Errol Morris’s debute documentary “Gates of Heaven” remains a beguiling and fascinating movie.

I may have just watched one of the most controversial, intensely debated and best movies ever made without even knowing it. That is the enigma of Errol Morris, who’s legendary mystique started with this film in 1978, “Gates of Heaven.”

The film is a documentary about a man who starts a pet cemetery, fails, has over 450 pets displaced to yet another cemetery, and then about the people who work there and take their job very seriously.

It is a damned peculiar documentary. It is not a documentary that advocates political or social change or provides a thorough historical document of people’s lives. It tells a story of these people who live in California and does not offer any commentary or internal narration as to what it thinks about them.

The same is true of Morris’s great new film “Tabloid,” in which we can’t quite believe it all to be true, yet Morris never tells what to believe nor give us any reason to doubt any of it. But watching “Tabloid,” there’s no question that watching much of it is intended to be outrageous and shockingly hilarious, even if he does wholeheartedly sympathize with the woman who raped a Mormon (don’t ask).

“Gates of Heaven” is much more subtle. The film’s ironic, sardonic twists are not necessarily intended for comic relief. But Roger Ebert’s Great Movies review of the film, one in which he refers to the time he called “Gates of Heaven” one of the 10 best movies ever made, gives me the sense that I am not alone in this feeling. “The film they made has become an underground legend, a litmus test for audiences, who cannot decide if it is serious or satirical, funny or sad, sympathetic or mocking,” he writes.

The same is said in Ebert’s recent review of “Tabloid.” “Even in his first film, “Gates of Heaven” (1978), Morris was looking but not judging. Every audience I’ve seen that film with has been divided about whether he loves its subjects or is mocking them. Impossible to say.”

Suffice it to say, I fall in the latter category. I didn’t know what to make of the film and wondered how anyone could think a film about a pet cemetery was interesting.
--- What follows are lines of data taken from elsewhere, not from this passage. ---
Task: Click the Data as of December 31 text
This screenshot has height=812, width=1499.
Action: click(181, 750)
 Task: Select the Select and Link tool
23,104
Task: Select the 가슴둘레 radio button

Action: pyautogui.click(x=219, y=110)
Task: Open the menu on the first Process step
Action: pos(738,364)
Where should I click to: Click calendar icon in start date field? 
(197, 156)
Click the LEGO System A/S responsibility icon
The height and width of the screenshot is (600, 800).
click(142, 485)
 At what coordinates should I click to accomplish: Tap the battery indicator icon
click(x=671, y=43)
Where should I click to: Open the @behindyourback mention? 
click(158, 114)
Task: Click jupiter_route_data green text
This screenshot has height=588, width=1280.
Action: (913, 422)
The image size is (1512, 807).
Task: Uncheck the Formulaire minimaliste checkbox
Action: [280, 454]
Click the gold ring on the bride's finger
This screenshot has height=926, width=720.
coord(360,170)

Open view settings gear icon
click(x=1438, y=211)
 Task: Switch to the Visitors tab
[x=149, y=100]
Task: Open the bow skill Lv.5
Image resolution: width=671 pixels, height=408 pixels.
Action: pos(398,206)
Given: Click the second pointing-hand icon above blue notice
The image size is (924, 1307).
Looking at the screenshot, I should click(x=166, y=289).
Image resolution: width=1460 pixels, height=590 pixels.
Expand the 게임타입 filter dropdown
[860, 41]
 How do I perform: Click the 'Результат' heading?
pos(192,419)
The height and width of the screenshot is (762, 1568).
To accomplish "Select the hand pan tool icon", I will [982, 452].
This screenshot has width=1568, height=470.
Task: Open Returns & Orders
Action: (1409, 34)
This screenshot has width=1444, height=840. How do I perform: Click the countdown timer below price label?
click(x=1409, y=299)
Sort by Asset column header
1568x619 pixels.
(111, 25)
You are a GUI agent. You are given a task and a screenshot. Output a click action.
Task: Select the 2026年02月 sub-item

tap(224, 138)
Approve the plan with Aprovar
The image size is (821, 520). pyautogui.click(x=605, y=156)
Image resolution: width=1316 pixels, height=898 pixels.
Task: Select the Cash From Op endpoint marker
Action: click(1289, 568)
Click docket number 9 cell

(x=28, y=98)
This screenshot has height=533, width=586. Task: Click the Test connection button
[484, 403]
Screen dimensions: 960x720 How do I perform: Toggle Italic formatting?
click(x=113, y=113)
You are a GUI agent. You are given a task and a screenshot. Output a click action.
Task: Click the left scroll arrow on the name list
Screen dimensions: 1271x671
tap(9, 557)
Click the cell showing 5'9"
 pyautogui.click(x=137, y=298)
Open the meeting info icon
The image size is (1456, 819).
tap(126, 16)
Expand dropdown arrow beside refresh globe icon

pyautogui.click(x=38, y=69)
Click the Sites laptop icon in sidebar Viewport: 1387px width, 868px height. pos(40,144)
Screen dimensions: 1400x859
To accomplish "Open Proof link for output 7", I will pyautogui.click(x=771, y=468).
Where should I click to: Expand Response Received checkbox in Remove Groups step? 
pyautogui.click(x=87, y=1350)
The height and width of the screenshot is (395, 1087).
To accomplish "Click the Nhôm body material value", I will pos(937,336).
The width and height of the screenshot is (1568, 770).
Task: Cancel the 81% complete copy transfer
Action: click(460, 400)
My thought was that the passion with which these people talk about their jobs and their dreams and their problems in order to appease their animals was ridiculous, and that was exactly the point. For any film to try and take their stories seriously without a hint of irony must be steeped in this same oddity and blindness.

That’s not to say I think Errol Morris is intentionally condescending to his subjects just to make a statement. The movie has unequivocal moments of sincerity and truth embedded within it, and it even ends on an empty, solemn note. I think his intention was to show how we can become engaged with any family or story, no matter the subject or how foreign and impossible it may seem, if told correctly.

I think a look at just the camera placement itself would lend someone to believe that something is awry. From the first shot of a gigantic weeping willow dwarfing a paraplegic, we see some almost inherently funny framing. It’s long been a debate whether just the way a camera is arranged can be funny in itself, but perspective has a lot to do with any situation, and Morris did not break cinematic, documentary staples in 1978 for no reason.

I couldn’t help but notice that many of these California residents resemble the same Midwestern parodies we’ve come to expect in the movies. These people and their strange rituals for their animals seem to come from another planet.

And their presence is not the only thing that seems alien. I might not be alone in thinking that the woman who cuddles her poor whining dog until it whinnies, the strikingly dressed socialite with her beloved puppy framed in a photograph in the background or the elderly woman in the pink, polka dot frock are from planet Earth.

How about the man who tells the story about the cat that got caught in the dryer? Yes, it’s terrible, but tell me you didn’t just do a double take to read that sentence again. WHAT happened to the cat? Or at the rendering plant with “Joe the Bear?” Did Sarah Palin come up with that pet name? Or the perfect comedic timing of the husband who just says the word “neutered” after his wife is about to make a sugar coated suggestion about how to care for pets? What about the half breed dog being buried, and Morris gives us minimal change in view during the burial vigil, until flooring us with a close up of a ridiculously bushy dog that the man can’t help but call beautiful. Or the line on the tombstone that reads, “God is love – backwards its dog,” a line that sounds sweet until you think about it for two seconds.

Maybe I’m being cynical, but I can’t change how I reacted. Of course Morris left the film open ended and up for debate, so I’m not just a tasteless asshole. Whether you find poignancy in “Gates of Heaven’s” down-to-Earth admiration or depredation in his disjointed narrative, this is a film with much to consider, and that’s uncommon for movies about pet cemeteries.